Segment Start: DATA SHOWN

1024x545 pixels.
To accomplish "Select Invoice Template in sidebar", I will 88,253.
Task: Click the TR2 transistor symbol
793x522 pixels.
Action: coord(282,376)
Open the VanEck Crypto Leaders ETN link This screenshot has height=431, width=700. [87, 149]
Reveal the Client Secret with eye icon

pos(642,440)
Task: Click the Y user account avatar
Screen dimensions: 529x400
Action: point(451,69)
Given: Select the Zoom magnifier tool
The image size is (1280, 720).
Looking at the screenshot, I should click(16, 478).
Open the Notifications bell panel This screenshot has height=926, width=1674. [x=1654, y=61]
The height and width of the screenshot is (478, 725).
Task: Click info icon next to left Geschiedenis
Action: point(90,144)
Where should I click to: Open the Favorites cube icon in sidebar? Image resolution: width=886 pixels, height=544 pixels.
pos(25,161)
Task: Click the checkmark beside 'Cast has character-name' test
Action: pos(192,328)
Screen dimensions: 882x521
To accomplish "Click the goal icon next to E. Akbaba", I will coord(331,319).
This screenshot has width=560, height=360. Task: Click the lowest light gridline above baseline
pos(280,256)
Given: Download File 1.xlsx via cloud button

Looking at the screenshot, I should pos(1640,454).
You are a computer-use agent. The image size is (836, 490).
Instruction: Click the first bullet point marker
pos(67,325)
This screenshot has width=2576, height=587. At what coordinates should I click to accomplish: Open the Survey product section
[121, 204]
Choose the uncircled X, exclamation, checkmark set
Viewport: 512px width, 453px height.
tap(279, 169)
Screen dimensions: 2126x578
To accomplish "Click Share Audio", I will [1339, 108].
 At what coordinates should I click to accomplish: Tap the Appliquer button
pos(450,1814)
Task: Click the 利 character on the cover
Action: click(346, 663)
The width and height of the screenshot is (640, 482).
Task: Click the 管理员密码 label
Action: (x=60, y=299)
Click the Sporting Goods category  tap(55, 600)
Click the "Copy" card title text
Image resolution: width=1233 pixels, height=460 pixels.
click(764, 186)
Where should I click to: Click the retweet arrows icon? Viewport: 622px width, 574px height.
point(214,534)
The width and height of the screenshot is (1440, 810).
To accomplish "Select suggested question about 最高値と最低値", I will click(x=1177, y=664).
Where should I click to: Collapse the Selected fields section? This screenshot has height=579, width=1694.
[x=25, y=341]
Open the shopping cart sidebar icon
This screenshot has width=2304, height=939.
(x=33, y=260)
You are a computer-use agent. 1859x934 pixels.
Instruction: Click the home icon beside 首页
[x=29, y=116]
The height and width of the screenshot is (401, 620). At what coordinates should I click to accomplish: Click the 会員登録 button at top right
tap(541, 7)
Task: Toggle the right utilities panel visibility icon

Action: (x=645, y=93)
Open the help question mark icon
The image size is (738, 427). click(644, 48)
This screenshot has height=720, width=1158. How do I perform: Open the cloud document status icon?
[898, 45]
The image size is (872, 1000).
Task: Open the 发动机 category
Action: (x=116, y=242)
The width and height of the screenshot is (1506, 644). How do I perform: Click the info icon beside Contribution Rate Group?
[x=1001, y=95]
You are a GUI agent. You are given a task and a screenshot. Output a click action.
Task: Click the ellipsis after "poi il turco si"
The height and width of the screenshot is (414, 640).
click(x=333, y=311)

Segment End: DATA SHOWN

**AIM OF THE EXERCISE:**
Only the lines from the one containing "The height and width of the screenshot is (414, 640)." through the last line of the records belong in the answer, each written out exactly.

**ANSWER SECTION:**
The height and width of the screenshot is (414, 640).
click(x=333, y=311)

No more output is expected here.